— TASK —
For this exercise, restate word for word only the lines from the first line of the data to the line containing "Task: Enable the Oturumumu Açık Tut checkbox".

— Items listed in a dataset —
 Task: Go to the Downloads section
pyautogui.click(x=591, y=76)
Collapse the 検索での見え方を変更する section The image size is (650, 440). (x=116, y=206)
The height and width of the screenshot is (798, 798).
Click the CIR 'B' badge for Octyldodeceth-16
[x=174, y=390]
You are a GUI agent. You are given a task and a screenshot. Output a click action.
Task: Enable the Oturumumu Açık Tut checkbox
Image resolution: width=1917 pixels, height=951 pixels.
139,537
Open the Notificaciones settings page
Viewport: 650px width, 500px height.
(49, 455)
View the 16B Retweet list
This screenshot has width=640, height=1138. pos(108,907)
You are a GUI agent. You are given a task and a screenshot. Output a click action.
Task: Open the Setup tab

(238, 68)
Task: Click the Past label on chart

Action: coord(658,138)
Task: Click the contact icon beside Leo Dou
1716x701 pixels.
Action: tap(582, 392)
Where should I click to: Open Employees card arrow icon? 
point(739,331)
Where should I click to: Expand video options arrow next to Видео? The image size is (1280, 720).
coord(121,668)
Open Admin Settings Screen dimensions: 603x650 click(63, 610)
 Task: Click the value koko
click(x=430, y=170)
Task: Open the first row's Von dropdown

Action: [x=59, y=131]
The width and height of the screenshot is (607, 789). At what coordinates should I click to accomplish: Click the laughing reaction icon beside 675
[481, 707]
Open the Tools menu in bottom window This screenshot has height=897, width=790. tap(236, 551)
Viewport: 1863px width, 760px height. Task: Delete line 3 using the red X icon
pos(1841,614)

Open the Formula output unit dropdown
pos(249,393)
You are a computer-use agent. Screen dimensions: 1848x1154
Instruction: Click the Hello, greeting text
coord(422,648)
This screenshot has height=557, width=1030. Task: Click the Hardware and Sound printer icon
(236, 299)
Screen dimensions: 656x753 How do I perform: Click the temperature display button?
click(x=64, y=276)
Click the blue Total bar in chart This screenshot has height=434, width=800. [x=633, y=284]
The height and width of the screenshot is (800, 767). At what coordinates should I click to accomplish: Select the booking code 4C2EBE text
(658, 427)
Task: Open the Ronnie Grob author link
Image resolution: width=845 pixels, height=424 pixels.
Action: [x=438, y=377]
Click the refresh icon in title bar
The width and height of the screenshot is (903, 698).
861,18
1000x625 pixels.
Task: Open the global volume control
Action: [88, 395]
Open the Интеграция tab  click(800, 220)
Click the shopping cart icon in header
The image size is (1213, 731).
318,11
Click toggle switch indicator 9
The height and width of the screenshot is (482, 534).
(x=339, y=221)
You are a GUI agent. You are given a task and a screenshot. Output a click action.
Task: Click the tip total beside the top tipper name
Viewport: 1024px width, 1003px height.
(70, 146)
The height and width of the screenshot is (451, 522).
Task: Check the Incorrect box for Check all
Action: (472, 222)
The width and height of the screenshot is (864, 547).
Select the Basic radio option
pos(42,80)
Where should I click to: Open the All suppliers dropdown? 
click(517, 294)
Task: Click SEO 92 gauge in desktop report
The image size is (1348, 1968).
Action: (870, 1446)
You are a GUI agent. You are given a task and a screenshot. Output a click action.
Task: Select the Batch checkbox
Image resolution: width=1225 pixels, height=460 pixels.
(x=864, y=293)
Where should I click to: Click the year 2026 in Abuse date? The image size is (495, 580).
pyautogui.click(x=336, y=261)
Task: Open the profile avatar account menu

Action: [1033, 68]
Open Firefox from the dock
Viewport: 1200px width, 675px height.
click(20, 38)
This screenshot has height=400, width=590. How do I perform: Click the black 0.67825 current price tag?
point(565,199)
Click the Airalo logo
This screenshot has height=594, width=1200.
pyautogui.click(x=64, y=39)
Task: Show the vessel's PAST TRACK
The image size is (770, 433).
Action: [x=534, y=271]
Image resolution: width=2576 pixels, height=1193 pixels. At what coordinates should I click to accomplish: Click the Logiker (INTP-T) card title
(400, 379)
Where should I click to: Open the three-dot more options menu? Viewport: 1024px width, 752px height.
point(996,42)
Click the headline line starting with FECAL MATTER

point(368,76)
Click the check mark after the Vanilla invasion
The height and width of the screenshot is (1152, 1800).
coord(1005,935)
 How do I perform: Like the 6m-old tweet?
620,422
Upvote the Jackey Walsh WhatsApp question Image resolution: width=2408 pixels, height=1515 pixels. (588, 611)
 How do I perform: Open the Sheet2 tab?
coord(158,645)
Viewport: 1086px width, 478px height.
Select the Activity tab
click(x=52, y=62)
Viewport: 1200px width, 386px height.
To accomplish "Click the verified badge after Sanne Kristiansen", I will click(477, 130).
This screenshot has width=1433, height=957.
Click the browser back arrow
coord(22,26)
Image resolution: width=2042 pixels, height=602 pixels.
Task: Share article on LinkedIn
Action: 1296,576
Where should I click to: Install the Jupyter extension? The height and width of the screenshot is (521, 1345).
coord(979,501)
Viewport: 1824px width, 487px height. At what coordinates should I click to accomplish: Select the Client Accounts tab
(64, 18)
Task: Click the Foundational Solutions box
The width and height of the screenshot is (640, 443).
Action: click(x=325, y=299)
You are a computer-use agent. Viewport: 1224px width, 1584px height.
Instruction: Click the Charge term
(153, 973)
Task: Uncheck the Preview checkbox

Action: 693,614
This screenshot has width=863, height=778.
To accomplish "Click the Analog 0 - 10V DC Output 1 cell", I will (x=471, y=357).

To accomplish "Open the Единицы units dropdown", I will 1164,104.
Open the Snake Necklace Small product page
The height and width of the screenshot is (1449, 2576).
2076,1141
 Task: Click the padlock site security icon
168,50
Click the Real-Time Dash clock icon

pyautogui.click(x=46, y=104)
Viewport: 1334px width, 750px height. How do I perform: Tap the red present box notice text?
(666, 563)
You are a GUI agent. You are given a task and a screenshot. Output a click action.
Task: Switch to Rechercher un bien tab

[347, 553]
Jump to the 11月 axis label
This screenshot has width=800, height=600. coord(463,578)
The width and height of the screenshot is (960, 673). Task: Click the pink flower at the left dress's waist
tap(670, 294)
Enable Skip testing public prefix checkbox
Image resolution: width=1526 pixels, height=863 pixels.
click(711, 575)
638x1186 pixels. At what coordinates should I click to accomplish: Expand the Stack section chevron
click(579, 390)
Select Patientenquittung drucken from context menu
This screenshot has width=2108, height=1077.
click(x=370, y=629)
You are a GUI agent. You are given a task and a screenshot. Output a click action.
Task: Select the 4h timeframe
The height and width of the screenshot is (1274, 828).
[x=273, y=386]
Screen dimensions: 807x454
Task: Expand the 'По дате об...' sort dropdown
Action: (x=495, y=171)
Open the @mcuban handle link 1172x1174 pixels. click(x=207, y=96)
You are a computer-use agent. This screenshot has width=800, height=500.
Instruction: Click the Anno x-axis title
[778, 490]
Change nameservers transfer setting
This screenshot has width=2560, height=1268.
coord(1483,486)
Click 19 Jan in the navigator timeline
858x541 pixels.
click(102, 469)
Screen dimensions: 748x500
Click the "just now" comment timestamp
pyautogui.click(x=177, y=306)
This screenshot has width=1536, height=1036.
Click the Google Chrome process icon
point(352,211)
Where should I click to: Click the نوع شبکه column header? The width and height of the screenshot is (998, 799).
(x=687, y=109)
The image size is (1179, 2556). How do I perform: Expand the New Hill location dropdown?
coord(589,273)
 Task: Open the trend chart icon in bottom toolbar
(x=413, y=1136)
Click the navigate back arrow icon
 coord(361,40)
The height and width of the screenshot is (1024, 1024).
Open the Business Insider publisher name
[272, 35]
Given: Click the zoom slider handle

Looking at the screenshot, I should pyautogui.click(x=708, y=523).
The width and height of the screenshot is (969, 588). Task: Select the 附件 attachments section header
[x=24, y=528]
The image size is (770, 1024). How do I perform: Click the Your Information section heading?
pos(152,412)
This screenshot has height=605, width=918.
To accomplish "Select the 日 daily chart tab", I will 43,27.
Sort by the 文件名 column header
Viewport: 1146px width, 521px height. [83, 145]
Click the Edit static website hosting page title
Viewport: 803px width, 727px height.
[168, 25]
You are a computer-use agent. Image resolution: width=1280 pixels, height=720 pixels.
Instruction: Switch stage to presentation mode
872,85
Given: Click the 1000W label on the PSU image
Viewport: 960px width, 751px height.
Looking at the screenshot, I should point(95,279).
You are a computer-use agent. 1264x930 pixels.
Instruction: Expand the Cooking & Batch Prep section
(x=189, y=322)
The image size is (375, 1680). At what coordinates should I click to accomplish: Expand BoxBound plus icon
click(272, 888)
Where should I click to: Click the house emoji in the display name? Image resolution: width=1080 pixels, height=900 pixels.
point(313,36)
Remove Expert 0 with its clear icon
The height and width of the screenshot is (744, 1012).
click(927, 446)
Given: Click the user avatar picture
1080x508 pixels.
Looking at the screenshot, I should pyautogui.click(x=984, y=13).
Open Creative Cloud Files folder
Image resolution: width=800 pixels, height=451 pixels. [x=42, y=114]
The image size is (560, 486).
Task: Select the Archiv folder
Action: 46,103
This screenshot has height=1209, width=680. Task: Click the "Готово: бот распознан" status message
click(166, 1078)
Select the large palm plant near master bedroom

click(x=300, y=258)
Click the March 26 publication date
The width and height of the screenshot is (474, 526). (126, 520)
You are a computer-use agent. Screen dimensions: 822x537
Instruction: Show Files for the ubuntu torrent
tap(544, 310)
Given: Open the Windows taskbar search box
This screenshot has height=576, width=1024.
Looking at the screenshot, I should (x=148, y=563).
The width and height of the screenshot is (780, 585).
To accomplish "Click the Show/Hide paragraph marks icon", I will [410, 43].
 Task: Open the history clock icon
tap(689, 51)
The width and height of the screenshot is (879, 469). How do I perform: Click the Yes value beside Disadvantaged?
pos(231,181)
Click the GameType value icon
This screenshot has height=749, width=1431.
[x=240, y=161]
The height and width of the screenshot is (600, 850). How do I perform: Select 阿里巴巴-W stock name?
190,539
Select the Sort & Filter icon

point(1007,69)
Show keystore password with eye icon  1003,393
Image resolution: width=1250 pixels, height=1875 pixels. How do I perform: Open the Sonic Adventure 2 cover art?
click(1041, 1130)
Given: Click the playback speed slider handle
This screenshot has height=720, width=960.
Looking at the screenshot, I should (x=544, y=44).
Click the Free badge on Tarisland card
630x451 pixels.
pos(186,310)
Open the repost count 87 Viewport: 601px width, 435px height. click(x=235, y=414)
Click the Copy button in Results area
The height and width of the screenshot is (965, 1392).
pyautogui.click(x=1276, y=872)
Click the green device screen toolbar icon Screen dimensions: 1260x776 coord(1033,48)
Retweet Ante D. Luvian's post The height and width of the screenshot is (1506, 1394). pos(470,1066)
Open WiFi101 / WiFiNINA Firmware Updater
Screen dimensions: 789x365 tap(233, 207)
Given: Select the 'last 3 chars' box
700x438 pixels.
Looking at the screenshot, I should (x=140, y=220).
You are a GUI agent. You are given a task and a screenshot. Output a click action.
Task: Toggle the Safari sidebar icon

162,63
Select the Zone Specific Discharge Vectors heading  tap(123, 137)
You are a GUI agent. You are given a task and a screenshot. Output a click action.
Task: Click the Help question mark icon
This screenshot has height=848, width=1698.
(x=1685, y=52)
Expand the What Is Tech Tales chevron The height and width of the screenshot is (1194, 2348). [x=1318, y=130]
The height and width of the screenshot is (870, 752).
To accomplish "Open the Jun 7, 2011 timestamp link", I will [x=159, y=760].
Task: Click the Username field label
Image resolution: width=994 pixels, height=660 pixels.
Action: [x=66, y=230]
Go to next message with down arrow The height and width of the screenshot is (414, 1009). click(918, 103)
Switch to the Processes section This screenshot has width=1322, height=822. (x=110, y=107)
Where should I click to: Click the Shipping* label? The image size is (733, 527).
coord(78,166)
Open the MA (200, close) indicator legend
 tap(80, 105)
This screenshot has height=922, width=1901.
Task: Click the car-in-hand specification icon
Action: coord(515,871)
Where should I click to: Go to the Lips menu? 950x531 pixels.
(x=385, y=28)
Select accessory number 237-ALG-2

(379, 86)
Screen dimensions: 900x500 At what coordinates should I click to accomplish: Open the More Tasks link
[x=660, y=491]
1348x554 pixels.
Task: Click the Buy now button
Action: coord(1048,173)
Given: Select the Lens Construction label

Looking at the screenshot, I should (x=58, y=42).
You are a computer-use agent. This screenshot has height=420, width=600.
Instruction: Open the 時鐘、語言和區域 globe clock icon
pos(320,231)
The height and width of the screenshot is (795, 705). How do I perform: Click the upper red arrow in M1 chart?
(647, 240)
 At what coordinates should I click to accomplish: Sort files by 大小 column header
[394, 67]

— EXPECTED ANSWER —
 Task: Go to the Downloads section
pyautogui.click(x=591, y=76)
Collapse the 検索での見え方を変更する section The image size is (650, 440). (x=116, y=206)
The height and width of the screenshot is (798, 798).
Click the CIR 'B' badge for Octyldodeceth-16
[x=174, y=390]
You are a GUI agent. You are given a task and a screenshot. Output a click action.
Task: Enable the Oturumumu Açık Tut checkbox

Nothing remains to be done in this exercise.